Phytoplankton are the basis of the entire marine food chain, and have an important role in the global carbon cycle. Through photosynthesis, they produce around half of the oxygen in Earth's atmosphere and drive the 'biological pump' that fixes 100 million tonnes of atmospheric carbon dioxide a day into organic material, which then sinks to the ocean floor when the phytoplankton die, or are grazed and digested.- Nature.com
The reasearch is extensive and disturbing, slow, long term phytoplankton decline caused by oceanic warming is another dying canary warning us of the feedback loops being untethered by Gaia in response to our consumptive lives. The oceans are eating up our carbon dioxide and its offspring global warming more and more slowly even as we dump more in her and ask more of her everyday.
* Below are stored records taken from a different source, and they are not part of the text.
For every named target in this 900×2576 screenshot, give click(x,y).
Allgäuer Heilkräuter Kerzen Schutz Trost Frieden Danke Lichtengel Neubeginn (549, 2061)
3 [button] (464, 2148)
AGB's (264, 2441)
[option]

MORE-MORE-MORE, the siren's song of materialism, the catechism of capitialism and dominion's undoing. Endless growth was one of the self-serving lies our ancestors told themselves. It's still being told today, more hummers, more highways, more, the big lie that our culture uses to destroy the very basis of life.
We milk the cow of the world, and as we do We whisper in her ear, "You are not true."
- Richard Wilbur, 1950
- Richard Wilbur, 1950
There are things we as individuals can do right now-today to help stem the tide of MORE, to make a difference in our personal health and Gaia's. The Gaurdian's article: 10 ways vegetarianism can help save the planet details the numbers behind the costs our carnivorious brethren force the ecosystem to pay. i've been a non-meat eater for nearly 35 years, i'm 6'5", 270 lbs, healthy as a horse, strong as a bull and haveworked hard all my life. Anybody can make different choices. If we really want to reduce the human impact on the environment, the simplest and cheapest thing anyone can do is to eat less meat.